The Trump administration’s revocation of student visas and, in separate action, termination of students from a tracking system for foreign scholars, has spread to the South.
Public and private colleges and universities across the Sun Belt have reported that at least a few of their students have had their status as welcome scholars revoked or otherwise changed.
Some university representatives said the institutions found out some of their students had their visas revoked or their immigration status changed by checking the federal Student and Exchange Visitor Information System (SEVIS), a federal tracking system for exchange visitors.
Florida International University spokesperson Dianne Fernandez said 18 foreign students at the institution have had their F-1 student visas revoked.

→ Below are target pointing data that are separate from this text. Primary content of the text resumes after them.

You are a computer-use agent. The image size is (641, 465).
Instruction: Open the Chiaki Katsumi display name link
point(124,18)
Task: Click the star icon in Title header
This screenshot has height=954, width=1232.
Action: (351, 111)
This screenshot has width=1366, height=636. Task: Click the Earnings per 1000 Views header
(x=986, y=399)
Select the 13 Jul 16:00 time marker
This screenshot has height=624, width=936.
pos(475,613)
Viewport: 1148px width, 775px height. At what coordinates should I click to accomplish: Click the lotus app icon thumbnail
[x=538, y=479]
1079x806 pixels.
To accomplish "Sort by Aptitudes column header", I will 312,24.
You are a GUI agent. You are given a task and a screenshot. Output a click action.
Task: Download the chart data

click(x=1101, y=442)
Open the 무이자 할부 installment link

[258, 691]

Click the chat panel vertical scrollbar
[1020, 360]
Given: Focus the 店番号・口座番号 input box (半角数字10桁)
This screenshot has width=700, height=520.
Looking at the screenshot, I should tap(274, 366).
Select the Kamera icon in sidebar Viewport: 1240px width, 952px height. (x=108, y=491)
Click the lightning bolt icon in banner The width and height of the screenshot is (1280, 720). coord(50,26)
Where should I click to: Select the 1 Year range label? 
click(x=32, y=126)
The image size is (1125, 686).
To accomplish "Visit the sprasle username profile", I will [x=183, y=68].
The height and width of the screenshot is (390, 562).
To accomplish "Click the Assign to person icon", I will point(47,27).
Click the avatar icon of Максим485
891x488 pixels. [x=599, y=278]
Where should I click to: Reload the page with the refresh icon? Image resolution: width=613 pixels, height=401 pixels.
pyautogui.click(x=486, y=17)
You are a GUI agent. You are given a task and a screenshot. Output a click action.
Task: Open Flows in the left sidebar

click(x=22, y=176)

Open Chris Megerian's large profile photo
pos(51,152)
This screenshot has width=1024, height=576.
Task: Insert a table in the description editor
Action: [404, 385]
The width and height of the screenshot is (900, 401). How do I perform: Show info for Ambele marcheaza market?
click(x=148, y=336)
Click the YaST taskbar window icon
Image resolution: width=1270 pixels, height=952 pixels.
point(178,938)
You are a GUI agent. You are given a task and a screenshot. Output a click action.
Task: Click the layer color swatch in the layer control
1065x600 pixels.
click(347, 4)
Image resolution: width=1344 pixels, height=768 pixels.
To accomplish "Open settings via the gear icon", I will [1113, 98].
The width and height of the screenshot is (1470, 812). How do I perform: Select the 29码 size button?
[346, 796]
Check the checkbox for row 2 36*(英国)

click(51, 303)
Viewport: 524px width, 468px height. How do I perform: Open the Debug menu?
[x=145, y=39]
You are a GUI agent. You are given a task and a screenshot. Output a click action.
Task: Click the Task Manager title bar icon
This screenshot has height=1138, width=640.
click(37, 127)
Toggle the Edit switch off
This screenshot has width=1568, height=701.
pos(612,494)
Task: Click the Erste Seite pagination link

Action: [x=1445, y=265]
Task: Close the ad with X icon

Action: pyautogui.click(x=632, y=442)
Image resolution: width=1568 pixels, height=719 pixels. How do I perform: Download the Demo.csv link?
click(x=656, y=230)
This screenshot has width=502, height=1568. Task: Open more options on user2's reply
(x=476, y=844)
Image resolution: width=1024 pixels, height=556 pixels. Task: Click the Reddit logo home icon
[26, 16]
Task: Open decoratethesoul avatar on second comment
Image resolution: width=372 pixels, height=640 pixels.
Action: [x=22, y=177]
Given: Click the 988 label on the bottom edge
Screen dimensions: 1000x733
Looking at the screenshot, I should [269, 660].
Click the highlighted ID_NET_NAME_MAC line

Texas A&M spokesperson Megan Lacy said 23 international students have had their SEVIS record terminated. “A SEVIS record termination essentially terminates the individual’s legal status in the country,” Lacy said via email.
Other institutions with foreign students who have experienced changes in their tracking or status include New Mexico State, where nine scholars had their visas revoked, a spokesperson said; the University of North Carolina, where six students had their visas terminated, according to the Carolina Alumni Review; Middle Tennessee State, where the status of six students also changed in the federal immigration database, a spokesperson said; and Rice University in Houston, where the visas of three students and two recent graduates were revoked, a spokesperson said.
The University of Texas at Austin has said only that “multiple” foreign students have had their immigration status changed in recent days, according to NBC affiliate KXAN of Austin.
Lacy said Texas A&M was unaware of any affected student there who had participated in political activism.
The other schools did not cite a specific reason for the change of students’ immigration status.
The recent developments come as the administration of President Donald Trump has sought to revoke the visas of hundreds of college and university scholars. Last month, Secretary of State Marco Rubio estimated that 300 foreign college and university students had their visas revoked.
The revocation policy gained attention after March 8, when a former Columbia University postgraduate who helped lead 2024 student protests against Israel’s actions in Gaza and who was living on campus with his wife was arrested outside his home by Immigration and Customs Enforcement agents who said his student visa had been revoked, according to wife Noor Abdalla’s account.
One of his lawyers, Amy Greer, said Abdalla told ICE agents Khalil was a permanent resident with a green card, but they took him away and, according his legal team, have yet to produce an arrest warrant.
On Friday, a judge ruled the Trump administration can deport Khalil.
Khalil’s arrest and continued detention at a federal facility in Louisiana have become a cause célèbre, with protesters fanning out across the nation to decry what they argue is a lack of due process and a clear intention by the Trump administration to silence free speech with which it disagrees.
The Trump administration has been steadfast in its campaign against campus protesters critical of Israel and its war against Hamas militants following the latter’s Oct. 7, 2023, attack on Israel in which 1,200 people were killed and about 250 taken hostage, according to Israeli tallies.
Much of the warfare has taken place in Gaza, which neighbors Israel, and civilians have been displaced and killed in massive numbers, with Palestinian health officials estimating Israeli attacks have killed 50,500 people there.
The Trump administration has said it has the authority to deport Khalil because he “led activities aligned to Hamas, a designated terrorist organization.” His attorneys, however, have argued there is no evidence that Khalil has provided any type of support to terror groups.
Rubio also supported deporting Khalil in a letter that cited an obscure provision of the Immigration and Nationality Act of 1952 that allows the secretary of state alone to “personally determine” whether an immigrant should remain in the country.
An immigration judge in Louisiana on Friday said Rubio’s explanation was all he needed to see and ruled that Khalil can be deported. He has until April 23 to file for relief. At the same time, he’s challenging the basis of his arrest in federal court in New Jersey.
Though the government’s arguments against Khalil’s presence have expanded to include reasons not initially given, including alleged failure to disclose material information on his residency application, White House has increasingly targeted foreign-born students whose main transgression seems to be activism.
“Every time I find one of these lunatics, I take away their visas,” Rubio said in Guyana last month.
CORRECTION (April 13, 2025, 12:41 a.m. ET): A previous version of this article misstated the immigration status change of 23 Texas A&M students. Their records were terminated in the Student and Exchange Visitor Information System; their student visas were not revoked. A previous version also misidentified a Texas A&M spokesperson. She is Megan Lacy, not Megan Bennett.